Reform gefordert
Klinikärzte sehen Fallpauschalen-System am Ende
Das DRG-System steht weiter unter Beschuss: zu viele Fehlanreize, zu viele Verwerfungen. Nötig sei daher eine grundlegende Operation am System, fordern Krankenhausärzte beim Europäischen Gesundheitskongress.
Veröffentlicht:München. Ärzte drängen auf eine Reform der Krankenhausfinanzierung. „Wir müssen das Finanzierungssystem ganz neu aufstellen“, sagte die Vorsitzende des Marburger Bundes (MB), Dr. Susanne Johna, bei einer Online-Veranstaltung im Rahmen des 19. Europäischen Gesundheitskongresses am Montag.
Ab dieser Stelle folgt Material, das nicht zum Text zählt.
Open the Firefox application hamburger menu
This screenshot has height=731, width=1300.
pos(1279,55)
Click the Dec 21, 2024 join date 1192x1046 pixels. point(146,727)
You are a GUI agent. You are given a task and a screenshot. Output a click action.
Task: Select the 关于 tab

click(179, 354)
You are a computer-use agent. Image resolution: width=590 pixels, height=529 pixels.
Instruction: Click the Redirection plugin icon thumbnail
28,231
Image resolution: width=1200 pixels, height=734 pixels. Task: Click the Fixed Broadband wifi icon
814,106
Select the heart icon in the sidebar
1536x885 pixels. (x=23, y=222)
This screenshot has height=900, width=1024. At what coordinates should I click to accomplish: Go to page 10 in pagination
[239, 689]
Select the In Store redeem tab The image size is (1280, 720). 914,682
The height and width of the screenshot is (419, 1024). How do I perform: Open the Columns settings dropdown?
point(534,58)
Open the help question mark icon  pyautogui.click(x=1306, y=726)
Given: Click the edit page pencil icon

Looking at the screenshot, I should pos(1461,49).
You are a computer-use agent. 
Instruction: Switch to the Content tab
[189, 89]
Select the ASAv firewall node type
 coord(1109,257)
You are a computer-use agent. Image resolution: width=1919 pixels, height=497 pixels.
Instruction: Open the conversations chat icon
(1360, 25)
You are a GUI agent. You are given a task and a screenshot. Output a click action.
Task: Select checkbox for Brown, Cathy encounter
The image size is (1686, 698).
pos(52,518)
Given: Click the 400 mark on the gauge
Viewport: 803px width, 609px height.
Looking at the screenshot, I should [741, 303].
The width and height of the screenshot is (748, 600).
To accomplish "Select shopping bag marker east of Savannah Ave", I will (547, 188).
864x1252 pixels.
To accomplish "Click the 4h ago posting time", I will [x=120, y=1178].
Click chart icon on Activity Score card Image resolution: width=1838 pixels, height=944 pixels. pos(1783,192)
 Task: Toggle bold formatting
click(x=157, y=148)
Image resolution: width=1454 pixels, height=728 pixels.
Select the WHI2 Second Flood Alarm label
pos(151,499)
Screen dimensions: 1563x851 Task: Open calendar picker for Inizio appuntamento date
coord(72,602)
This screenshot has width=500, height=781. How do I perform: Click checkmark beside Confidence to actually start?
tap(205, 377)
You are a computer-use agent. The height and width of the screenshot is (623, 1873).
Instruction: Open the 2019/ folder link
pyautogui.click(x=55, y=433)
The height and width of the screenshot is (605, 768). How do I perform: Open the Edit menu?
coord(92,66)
Gut 15 Jahre nach Einführung der Fallpauschalen (DRG) stellten die Beteiligten fest, „die Nebenwirkungen überwiegen die Wirkungen“, so Johna. Handele es sich bei den DRG um ein Medikament, wäre dieses bereits vom Markt verschwunden.
„Beinahe ruinöser Verdrängungswettbewerb“
Die Fallpauschalen setzten falsche Anreize, kritisierte Johna. Die Folge sei ein „beinah schon ruinöser Verdrängungswettbewerb“ unter den Kliniken. Der gehe zulasten der Patienten. Deutschlands 1945 Krankenhäuser befänden sich „in einer komplett marktwirtschaftlichen Wettbewerbssituation“ – verbunden mit den entsprechenden Anreizen und Fehlanreizen „bis hin zu großzügiger Indikationsstellung“, betonte auch der Vorstandschef am Klinikum Nürnberg, Professor Achim Jockwig.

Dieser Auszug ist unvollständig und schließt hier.